Sunday, August 28, 2016

Summer Books

I tend to get a lot of reading done over my August vacations and this year was no different.  Between two cross-Pacific flights and a week with my Dad in the internet-less environs near the Canadian border, I was in a more eclectic and musical mood than usual (I usually just read novels).

So let's get to it:

1) The Vegetarian, Han Kang

This is kind of a "big deal" among ex-pats in Korea, as it's the first Korean novel to win the International Man Booker Award.  The story behind the English translation is also interesting, as it involves a relative newcomer to the Korean language.

As for the book itself, my feelings are mixed.  It was originally published as three separate novellas, and while the first and third are interesting the second really drags.  At only 190 pages I'd recommend it to anyone interested in contemporary Korean literature since it's not that big of a commitment.  However, it's incredibly dark and involves scenes of casual rape and violence against the main character, a woman going through what seems to be multiple psychotic breaks.  If I had only one sentence to describe it, call it the Korean version of "The Yellow Wallpaper."  There are some haunting moments though, and I liked the ending which was surprisingly uplifting in a certain strange way.
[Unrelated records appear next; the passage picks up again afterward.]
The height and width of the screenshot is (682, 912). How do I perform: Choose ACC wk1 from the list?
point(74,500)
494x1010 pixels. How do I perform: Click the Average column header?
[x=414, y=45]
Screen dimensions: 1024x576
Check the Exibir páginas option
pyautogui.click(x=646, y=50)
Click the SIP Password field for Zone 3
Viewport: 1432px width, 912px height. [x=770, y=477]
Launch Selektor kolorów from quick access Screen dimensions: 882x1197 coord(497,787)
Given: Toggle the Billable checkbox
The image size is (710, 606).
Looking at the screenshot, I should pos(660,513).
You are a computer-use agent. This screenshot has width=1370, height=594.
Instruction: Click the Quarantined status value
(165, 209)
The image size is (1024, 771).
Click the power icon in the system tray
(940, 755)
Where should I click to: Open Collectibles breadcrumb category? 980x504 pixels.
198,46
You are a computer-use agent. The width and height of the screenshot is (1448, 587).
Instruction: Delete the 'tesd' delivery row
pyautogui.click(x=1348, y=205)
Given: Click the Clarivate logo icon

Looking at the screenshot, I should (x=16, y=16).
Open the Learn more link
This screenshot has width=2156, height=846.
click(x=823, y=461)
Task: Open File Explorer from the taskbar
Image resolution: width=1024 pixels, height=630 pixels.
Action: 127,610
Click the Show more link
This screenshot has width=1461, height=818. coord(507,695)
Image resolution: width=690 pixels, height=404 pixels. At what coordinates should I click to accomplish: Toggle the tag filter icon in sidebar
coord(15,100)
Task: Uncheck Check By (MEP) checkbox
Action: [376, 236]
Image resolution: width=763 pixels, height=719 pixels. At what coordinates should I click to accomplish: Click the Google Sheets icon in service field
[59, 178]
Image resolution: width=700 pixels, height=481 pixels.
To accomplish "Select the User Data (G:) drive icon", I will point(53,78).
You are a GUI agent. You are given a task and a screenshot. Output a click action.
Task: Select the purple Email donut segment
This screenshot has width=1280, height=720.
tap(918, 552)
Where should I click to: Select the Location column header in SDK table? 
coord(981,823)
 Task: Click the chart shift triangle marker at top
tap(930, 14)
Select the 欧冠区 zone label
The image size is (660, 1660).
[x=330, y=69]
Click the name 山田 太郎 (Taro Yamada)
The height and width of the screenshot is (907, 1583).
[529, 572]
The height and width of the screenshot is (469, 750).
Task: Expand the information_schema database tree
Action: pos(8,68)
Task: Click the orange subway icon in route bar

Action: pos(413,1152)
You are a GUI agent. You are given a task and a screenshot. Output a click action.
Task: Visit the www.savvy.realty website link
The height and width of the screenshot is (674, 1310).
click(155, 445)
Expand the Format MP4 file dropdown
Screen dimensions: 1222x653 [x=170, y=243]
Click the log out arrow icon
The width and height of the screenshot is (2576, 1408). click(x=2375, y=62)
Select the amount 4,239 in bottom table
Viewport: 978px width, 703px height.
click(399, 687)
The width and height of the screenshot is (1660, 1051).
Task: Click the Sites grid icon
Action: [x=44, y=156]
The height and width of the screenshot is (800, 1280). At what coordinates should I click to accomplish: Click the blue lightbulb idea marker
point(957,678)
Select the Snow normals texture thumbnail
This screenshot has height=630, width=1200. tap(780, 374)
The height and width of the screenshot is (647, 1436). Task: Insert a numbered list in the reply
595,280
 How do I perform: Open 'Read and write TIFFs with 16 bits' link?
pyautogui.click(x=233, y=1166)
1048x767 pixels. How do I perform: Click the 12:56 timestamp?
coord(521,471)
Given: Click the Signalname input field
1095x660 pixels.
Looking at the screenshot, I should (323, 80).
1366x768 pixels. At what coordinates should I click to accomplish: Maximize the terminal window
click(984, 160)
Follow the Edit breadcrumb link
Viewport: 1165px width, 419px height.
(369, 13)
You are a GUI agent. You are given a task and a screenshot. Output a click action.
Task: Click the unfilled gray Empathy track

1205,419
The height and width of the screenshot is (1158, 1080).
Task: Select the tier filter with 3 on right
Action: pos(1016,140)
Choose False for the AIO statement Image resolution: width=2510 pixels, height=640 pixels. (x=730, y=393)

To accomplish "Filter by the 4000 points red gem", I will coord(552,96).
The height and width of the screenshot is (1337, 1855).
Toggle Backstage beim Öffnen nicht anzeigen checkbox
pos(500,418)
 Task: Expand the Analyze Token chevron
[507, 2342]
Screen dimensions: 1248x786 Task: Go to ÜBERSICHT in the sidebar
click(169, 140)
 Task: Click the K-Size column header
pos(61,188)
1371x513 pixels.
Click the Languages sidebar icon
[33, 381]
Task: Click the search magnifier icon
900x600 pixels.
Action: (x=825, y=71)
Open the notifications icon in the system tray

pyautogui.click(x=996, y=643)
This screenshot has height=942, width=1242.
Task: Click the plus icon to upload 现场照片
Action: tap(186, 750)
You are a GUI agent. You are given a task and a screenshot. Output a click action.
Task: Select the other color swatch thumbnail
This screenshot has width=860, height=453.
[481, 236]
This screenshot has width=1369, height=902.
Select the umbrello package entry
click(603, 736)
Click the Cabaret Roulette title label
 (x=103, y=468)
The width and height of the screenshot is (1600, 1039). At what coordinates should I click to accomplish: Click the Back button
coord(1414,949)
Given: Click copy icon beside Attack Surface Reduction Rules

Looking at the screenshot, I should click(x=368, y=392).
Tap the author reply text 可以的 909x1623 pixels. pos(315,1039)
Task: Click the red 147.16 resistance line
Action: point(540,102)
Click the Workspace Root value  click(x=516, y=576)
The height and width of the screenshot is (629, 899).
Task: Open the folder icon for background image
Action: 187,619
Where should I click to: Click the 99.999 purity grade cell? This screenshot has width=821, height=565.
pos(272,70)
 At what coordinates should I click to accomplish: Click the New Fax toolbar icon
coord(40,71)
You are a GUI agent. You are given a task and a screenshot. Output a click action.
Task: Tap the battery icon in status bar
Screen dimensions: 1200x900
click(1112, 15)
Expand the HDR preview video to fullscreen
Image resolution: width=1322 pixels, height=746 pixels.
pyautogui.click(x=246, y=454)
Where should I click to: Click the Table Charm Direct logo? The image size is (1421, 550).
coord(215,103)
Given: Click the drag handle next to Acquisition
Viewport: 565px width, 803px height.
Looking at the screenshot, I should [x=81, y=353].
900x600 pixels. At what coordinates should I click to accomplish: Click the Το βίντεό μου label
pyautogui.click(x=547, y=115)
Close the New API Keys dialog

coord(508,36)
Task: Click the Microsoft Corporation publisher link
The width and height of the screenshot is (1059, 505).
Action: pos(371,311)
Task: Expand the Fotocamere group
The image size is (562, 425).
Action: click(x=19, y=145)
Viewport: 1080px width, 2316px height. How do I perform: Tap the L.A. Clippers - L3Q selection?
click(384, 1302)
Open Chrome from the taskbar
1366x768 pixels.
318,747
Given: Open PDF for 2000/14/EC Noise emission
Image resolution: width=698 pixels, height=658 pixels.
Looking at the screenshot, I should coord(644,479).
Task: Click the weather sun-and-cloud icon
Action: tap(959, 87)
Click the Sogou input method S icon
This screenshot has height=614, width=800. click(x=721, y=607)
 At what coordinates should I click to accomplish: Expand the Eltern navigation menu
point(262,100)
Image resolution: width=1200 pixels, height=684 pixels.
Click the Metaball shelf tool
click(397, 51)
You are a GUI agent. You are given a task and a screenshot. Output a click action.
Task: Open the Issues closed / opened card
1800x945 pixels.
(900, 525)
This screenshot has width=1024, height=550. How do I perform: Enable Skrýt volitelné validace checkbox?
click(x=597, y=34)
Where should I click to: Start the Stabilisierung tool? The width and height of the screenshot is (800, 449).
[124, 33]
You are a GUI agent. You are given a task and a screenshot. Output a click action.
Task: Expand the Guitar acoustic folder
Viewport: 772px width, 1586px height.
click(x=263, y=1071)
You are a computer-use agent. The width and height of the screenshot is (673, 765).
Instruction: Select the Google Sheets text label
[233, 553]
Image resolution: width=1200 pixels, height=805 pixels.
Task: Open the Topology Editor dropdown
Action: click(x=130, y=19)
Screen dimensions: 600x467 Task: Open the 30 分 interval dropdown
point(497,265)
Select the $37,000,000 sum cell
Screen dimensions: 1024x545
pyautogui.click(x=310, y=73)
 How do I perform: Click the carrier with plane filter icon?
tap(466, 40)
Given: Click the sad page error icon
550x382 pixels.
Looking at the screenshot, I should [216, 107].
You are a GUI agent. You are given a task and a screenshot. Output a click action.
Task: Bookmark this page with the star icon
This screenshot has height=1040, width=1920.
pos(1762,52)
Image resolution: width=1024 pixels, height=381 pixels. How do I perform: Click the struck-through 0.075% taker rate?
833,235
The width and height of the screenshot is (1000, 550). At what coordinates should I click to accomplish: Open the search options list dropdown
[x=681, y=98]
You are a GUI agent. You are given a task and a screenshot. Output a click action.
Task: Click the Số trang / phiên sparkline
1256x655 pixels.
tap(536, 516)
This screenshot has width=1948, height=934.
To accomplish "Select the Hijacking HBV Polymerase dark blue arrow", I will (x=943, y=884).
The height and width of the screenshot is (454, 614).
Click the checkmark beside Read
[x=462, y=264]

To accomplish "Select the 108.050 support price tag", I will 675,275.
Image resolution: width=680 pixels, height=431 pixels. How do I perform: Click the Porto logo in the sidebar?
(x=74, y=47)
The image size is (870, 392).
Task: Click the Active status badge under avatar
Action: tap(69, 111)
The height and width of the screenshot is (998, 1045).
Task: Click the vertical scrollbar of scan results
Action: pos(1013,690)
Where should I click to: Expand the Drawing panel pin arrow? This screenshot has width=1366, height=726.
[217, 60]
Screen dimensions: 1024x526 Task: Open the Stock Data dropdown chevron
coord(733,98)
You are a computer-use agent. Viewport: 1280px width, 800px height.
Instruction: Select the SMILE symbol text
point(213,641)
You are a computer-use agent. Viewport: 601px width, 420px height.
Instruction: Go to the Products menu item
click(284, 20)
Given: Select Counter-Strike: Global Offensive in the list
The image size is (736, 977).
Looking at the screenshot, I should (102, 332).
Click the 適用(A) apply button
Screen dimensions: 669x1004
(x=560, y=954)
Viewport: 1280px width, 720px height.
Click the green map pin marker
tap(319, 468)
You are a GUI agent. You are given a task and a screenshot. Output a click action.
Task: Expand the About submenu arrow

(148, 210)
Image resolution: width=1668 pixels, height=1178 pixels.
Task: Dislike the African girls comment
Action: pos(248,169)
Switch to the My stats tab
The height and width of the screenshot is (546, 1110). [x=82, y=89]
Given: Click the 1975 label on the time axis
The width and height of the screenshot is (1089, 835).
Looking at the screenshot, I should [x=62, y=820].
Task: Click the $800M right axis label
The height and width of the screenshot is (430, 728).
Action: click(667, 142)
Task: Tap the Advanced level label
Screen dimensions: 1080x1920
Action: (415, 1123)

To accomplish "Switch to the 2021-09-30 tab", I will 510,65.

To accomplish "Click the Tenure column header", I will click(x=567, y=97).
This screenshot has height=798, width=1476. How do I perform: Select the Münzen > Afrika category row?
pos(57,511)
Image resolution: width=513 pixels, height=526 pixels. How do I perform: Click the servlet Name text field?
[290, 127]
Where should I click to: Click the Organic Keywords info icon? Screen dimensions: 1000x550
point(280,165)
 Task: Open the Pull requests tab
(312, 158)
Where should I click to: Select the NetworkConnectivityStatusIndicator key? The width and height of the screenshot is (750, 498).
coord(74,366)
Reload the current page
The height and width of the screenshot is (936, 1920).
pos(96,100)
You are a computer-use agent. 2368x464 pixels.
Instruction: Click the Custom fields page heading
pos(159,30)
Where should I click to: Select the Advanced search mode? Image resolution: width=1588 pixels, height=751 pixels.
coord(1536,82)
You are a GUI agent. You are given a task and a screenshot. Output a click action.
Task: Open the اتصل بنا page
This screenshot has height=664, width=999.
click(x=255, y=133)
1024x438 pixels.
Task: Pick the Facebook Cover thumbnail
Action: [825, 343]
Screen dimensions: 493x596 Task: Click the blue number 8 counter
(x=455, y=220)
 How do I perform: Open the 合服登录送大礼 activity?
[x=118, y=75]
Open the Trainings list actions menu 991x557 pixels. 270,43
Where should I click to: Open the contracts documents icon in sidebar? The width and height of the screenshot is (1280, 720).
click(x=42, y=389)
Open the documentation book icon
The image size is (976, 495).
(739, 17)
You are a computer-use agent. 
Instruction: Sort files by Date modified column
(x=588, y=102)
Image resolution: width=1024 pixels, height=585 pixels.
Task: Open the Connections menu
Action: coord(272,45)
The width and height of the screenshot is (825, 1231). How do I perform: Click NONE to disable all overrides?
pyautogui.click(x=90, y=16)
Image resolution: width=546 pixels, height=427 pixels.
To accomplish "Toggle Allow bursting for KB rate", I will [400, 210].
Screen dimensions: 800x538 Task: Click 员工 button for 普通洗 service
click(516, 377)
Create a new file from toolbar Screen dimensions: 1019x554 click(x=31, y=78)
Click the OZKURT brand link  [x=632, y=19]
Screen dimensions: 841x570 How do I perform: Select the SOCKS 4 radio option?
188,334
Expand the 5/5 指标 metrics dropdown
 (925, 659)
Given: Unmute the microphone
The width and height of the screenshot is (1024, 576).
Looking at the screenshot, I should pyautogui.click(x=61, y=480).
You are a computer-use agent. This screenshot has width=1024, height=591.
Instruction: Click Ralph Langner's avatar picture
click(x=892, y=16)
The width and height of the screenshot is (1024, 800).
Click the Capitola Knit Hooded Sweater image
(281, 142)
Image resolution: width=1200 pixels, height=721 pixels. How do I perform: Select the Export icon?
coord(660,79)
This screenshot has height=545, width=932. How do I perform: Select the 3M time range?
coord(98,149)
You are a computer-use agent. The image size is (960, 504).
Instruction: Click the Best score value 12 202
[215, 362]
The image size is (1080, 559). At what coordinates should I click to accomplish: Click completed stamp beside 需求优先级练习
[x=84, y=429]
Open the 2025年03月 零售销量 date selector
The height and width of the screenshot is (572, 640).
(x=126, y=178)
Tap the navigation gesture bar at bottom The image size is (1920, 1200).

The memoir of one of my musical heroes, Bob is not one for pulling punches whether it involves his family, his former band members, former boyfriends, or even the professional musicians he's hired for solo tours that he found musically wanting.  But, it's Bob Mould right?  How could you expect less than total, brutal honesty?  Obviously, I'm a huge fan, and most of the fun of reading this is getting the dirt on what was really going on in Husker Du (lots of drugs and alcohol and an indifferent bass player!) and the relationships with other bands like The Replacements.  (According to Mould, Husker Du were true punks all the way and Paul Westerberg was angling for a big, huge record deal all along.)  Also surprising how kind-sorta conceited he is about it all.  I mean sure, Husker Du were  a seminal D.I.Y. act that deserve huge props from any rock band today that has found success on a small label.  But, to paraphrase, "Nirvana would never have happened without me"?  Hmm.  I don't really see it.

3) Porcelain, Moby

Full disclaimer: I don't really like Moby's music or dance music in general, but I'm a sucker for stories about scary, actually dangerous, pre-Giuliani New York City.  This memoir delivers in full, and if Bob Mould's book made me like him just a little less if only because of his complete honesty, I came out of this one thinking I should probably give Moby's music another chance.  He actually acts like a terrible person for much of the middle of the book, as he relapses into full blown alcoholism, but his personal commitments to Veganism and a highly idiosyncratic form of Christianity (mostly the "help the needy" part) comes across as genuine and far from insincere.  The framing is also excellent.  We get the "high" of Everything Is Wrong, then the almost inevitable low of the punk fuck-you of Animal Rights, and the book finishes right before the release of the bajillion-seller Play.  This is such a canny move in an autobiography, because most people (including Moby) thought his career was basically over at this point.  Surprisingly fun and enlightening, and his mother's defiance of a cancer that would kill her is heart-breaking.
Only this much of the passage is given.